Obligasi yang memiliki nilai nominal Rp 100 tersebut disebut-sebut merupakan pinjaman Pemerintah RI untuk membiayai pembelian Pesawat RI 001.

Belakangan Nyak Sandang di undang oleh Presiden Jokowi ke Istana Negara. Ia dijanjikan dapat naik haji pada tahun ini juga. Sebelum berhaji, Nyak Sandsng ditawarkan untuk umrah terlebih dahulu.

Bahkan Presiden Jokowi meminta tim dokter kepresidenan dan para dokter spesialis di RSPAD Gatot Subroto untuk memberi cek kesehatan kepada Nyak Sandang.

“Itikad baik dari Bapak Presiden Jokowi patut kita apresiasi. Pak Jokowi telah menunjukkan sikap bahwa negara hadir untuk menghargai sumbangsih Nyak Sandang kepada Republik ini,” kata Ketua DPP Partai Nanggroe Aceh (PNA), Samsul Bahri alias Tiyong dalam siaran persnya, Selasa (27/3).

Tiyong menambahkan, namun dalam beberapa hari ini, banyak warga Aceh lainnya yang mengaku menunjukkan bukti kepemilikan dokumen yang sama dengan Nyak Sandang. Malah nilai nominal dari sejumlah obligasi yang mereka tunjukkan jauh lebih besar dibandingkan milik Nyak Sandang.

“Ada yang Rp 1.500, Rp 4.500, bahkan ada yang Rp 8.600,” sebut Tiyong.

Untuk itu, PNA berharap agar Pemerintah RI dapat berlaku adil kepada semua pemilik obligasi tersebut. Semuanya harus mendapat perhatian yang sama.

“Tak boleh terhenti hanya pada Nyak Sandang seorang. Kalau itu terjadi, kita khawatir akan memantik kecemburuan dan rasa ketidakadilan bagi pemegang obligasi lainnya. Jangan sampai kasus ini berujung dengan gugatan kepada pemerintah,” kata Tiyong.
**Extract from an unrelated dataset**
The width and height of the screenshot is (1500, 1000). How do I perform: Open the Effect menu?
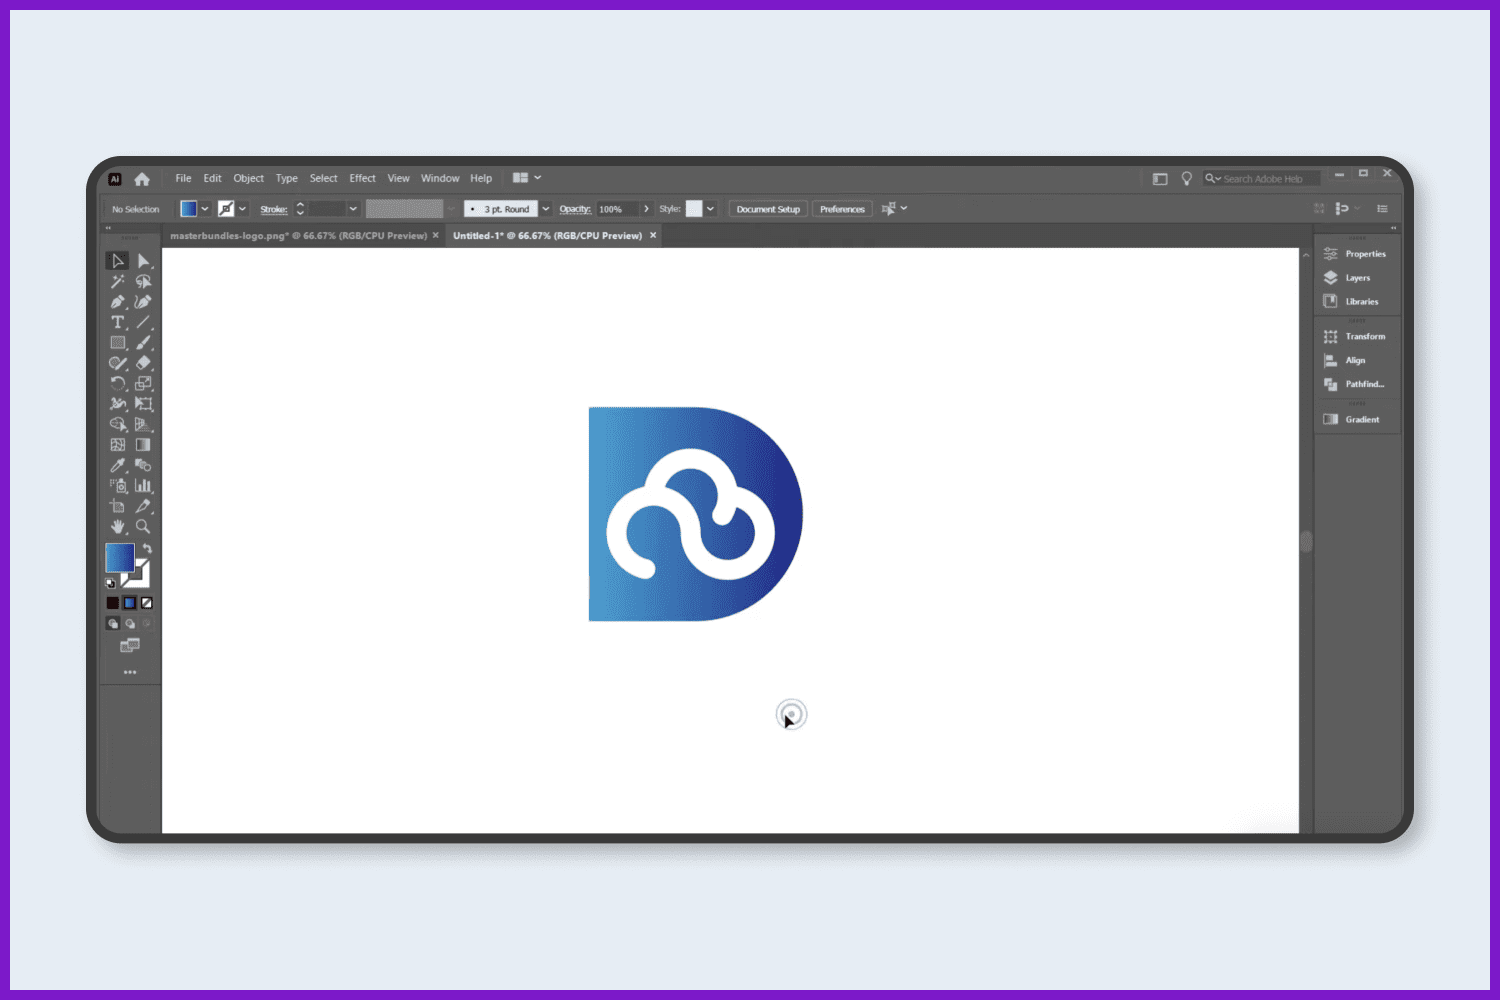(x=362, y=178)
Bila perlu, sambungnya, Pemerintah Aceh berinisiatif membuka saluran pengaduan dan melakukan upaya pendataan. Agar para pemilik obligasi dapat dikelola secara terorganisir.

Kemudian Pemerintah Aceh dapat meneruskan aspirasi para pemilik obligasi kepada Pemerintah Pusat.

“Kompensasi seperti apa yang diinginkan oleh pemilik obligasi. Tentu dapat dirumuskan bersama. Kemudian baru dinegosiasikan dengan Pemerintah Pusat,” jelasnya.

Terkait informasi bahwa penerbitan obligasi tersebut untuk membiayai pembelian pesawat RI 001, Tiyong menilai sejauh ini belum dapat terkonfirmasi kebenarannya. Sejarah mencatat, Soekarno datang ke Aceh dan meminta kepada Tgk Daud Beureueh agar masyarakat Aceh membeli sebuah pesawat untuk Republik Indonesia pada Juni 1948.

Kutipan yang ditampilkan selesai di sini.